■ Problem statement: The records that follow are to be given again exactly, with their pictures omitted.

--- Source data Enclosed Below ---

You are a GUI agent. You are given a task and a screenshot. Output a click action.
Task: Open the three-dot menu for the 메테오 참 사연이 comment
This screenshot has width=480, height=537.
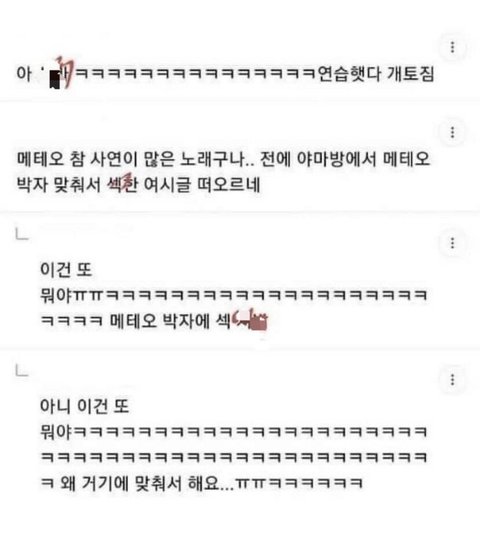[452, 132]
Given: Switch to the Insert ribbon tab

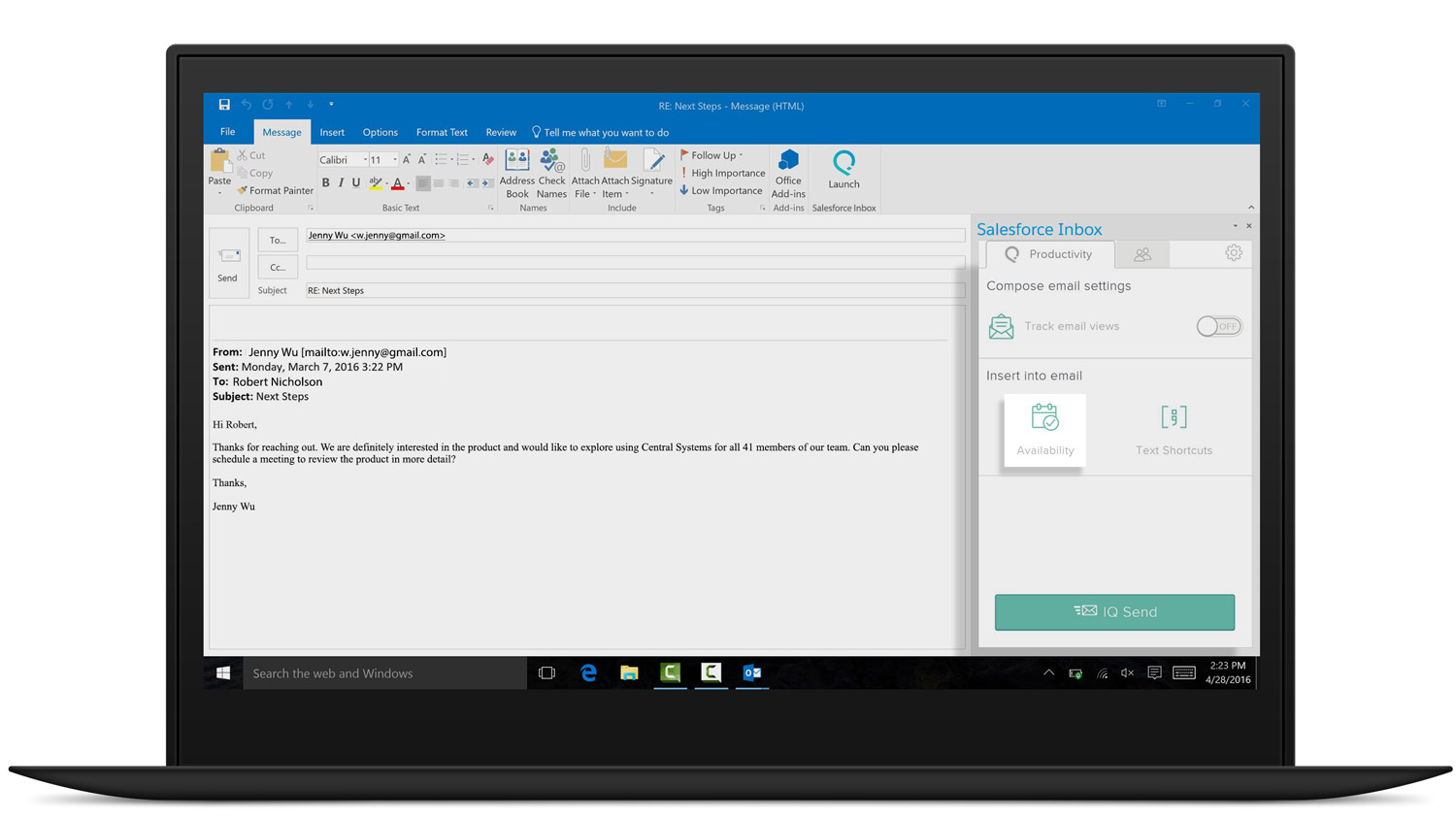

--- End of Enclosed Source data ---

■ Output below:
You are a GUI agent. You are given a task and a screenshot. Output a click action.
Task: Open the three-dot menu for the 메테오 참 사연이 comment
This screenshot has width=480, height=537.
[452, 132]
Given: Switch to the Insert ribbon tab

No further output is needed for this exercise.